997.2 - ATTUNING APPROACHES, RECALIBRATING RESOURCES: THE CATHOLICITY OF FUNDAMENTAL THEOLOGY

AUTHORS:
Van Erp S. (KU Leuven ~ Leuven ~ Belgium)
Text:
This paper will explore catholicity as a principle for renewing fundamental theology. How can it serve as a single conceptual tool for understanding the nature of a field that consists of diverse methods, various loci, and developing insights? Fundamental theology seems to have come to a standstill. Theologians are either less concerned with method, or they have dispersed their methodological concerns over a variety of other disciplines while focusing on current practices and contexts of faith. Postfoundational and postcolonial critiques have contested the basic assumptions of fundamental theology. In After Method, Hanna Reichel advocates a more playful crossing of different approaches and redirects the attention to marginalized and "misfits". But how to avoid this leading to methodological tribalism in academic networks of the like-minded?
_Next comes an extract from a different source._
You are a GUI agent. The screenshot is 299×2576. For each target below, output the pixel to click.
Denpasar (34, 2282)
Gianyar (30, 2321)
In Theology Today, the International Theological Commission expressed its concern over the fragmentation of method and calls for a catholic unity of theology and a multitude of forms with "distinctive family traits". But how to avoid uniformity when setting a single standard undergirding theological principles and criteria? Bob Schreiter proposed a 'new catholicity' as a qualitative principle for a global and missionary theology that does justice to cultural, interreligious and methodological pluralism. Could this 'outsourcing' of theological loci (ad extra) also be used as an instrument for understanding the intrinsic dynamic in and through which theological method can be identified as 'catholic' (ad intra)? And could this new catholicity meet post-Enlightenment objections and renew fundamental theology, attuned to diversity, and accountable for its openness to new sources?